AIM OF THE TASK — Among the entries below, find the lines with "close" and copy them.

INFORMATION SUPPLIED —
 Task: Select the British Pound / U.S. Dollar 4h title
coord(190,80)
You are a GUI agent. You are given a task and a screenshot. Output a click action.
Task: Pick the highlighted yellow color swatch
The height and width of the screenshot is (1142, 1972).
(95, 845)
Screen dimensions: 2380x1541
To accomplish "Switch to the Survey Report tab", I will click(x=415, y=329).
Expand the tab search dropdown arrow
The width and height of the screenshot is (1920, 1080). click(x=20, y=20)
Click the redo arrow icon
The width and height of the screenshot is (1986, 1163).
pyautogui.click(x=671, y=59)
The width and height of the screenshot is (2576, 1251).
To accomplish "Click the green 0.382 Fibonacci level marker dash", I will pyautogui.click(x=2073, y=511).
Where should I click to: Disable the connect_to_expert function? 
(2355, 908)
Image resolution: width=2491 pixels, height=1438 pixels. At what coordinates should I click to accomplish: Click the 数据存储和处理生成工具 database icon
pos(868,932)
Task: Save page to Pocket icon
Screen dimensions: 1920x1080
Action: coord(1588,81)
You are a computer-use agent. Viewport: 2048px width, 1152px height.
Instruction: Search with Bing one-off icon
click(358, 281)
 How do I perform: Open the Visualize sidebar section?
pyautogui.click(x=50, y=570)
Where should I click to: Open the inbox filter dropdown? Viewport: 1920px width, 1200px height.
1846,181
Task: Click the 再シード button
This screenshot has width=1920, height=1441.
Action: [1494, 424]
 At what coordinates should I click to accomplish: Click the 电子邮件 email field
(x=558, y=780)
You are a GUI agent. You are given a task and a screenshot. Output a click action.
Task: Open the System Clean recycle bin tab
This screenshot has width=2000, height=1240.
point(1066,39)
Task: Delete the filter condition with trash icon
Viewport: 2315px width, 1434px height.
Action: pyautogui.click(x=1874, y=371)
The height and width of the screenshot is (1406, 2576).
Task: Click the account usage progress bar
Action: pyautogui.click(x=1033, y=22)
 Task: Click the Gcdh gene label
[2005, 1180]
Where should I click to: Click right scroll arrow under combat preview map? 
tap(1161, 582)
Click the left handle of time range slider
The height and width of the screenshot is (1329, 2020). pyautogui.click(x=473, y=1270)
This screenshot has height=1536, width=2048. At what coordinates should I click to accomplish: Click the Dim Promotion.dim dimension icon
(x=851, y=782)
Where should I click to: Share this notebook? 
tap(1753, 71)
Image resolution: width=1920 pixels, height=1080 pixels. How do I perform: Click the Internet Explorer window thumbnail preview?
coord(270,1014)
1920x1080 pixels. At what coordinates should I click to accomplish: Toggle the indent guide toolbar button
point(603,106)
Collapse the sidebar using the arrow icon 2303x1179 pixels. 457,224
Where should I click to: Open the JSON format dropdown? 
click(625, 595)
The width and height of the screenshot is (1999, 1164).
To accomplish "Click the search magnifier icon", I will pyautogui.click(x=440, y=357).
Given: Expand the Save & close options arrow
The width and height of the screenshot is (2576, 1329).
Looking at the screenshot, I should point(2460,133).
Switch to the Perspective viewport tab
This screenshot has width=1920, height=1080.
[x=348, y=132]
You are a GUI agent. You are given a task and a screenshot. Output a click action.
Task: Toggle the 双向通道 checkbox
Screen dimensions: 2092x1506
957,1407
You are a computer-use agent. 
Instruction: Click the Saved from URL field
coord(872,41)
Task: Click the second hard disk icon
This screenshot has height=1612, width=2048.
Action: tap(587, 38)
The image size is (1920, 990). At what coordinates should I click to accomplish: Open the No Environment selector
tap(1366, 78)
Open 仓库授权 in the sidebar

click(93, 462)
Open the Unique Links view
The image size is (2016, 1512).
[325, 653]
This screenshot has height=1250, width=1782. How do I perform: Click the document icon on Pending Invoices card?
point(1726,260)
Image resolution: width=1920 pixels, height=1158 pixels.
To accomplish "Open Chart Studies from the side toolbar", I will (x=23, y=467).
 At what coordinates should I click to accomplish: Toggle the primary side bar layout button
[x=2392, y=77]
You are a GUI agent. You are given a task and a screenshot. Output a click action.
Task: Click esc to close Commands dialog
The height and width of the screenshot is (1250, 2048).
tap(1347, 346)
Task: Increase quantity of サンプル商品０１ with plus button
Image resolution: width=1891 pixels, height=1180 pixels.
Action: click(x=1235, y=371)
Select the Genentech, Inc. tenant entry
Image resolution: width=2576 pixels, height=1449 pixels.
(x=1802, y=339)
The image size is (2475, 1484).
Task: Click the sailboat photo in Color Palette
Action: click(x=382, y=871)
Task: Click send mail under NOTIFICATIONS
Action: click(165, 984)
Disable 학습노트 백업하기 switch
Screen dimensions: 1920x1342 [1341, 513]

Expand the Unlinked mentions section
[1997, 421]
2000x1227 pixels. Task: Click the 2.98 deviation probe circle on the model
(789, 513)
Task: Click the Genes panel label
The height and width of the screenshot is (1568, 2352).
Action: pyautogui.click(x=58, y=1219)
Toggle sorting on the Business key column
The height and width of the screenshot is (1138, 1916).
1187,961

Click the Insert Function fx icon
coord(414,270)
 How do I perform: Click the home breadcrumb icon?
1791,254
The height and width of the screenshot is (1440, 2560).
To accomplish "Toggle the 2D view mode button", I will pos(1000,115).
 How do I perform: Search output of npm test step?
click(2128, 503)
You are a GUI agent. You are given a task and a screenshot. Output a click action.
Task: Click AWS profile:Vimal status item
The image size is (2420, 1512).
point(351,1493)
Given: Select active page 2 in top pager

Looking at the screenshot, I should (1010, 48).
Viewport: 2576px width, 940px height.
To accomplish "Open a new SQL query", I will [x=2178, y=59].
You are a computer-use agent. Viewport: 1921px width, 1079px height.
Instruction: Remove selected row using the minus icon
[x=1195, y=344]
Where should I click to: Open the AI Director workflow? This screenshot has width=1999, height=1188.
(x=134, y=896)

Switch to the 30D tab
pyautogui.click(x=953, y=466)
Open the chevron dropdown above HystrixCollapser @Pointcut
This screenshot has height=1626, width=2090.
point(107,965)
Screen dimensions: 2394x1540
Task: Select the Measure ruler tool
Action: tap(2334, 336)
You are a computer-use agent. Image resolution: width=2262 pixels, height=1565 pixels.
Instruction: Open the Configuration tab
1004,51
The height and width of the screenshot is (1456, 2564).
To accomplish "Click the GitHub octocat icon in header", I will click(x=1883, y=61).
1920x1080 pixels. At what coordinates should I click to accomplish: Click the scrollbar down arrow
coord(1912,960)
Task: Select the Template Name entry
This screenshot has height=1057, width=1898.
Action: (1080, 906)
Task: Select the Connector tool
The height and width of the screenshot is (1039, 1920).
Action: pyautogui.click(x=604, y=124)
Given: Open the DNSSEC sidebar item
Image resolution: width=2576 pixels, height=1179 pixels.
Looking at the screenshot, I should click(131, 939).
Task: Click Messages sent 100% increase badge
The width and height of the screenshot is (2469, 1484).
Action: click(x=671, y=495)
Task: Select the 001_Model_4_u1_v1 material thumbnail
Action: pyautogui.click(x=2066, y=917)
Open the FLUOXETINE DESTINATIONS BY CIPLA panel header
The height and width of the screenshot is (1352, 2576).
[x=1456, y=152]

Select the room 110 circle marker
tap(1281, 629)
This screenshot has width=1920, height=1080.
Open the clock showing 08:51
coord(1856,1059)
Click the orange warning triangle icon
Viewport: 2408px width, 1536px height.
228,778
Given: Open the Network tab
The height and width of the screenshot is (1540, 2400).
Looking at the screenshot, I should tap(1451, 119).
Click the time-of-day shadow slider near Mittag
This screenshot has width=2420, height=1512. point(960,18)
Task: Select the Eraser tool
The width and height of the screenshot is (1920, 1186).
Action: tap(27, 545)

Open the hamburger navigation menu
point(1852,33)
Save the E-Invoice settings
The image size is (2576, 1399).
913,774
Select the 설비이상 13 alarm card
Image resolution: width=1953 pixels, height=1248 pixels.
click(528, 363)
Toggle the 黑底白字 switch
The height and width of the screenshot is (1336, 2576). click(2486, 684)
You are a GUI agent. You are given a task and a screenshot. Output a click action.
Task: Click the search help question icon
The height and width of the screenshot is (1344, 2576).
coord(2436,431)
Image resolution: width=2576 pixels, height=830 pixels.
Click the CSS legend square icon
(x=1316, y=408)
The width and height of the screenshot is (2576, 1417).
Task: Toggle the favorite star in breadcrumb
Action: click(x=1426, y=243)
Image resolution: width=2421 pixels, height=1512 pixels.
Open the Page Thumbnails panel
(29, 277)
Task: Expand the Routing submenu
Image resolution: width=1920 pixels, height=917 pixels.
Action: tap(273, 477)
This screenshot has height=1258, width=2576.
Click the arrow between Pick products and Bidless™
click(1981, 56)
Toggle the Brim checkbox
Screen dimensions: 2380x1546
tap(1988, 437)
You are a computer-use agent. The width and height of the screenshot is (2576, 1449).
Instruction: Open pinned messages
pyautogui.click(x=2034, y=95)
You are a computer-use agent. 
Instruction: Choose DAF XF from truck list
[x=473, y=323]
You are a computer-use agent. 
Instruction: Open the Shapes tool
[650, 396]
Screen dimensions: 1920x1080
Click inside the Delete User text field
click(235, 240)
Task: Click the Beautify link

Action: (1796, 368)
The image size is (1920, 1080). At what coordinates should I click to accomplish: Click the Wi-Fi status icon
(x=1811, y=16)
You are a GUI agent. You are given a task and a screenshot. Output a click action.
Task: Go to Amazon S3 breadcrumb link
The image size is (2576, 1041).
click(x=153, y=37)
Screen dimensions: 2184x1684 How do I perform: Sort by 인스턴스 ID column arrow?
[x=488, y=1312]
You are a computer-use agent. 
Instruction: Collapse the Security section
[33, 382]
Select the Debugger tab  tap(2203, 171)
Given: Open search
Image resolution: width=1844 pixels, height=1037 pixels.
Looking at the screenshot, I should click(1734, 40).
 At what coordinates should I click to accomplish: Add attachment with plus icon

RESPONSE —
Given: Expand the Save & close options arrow
Task: Click esc to close Commands dialog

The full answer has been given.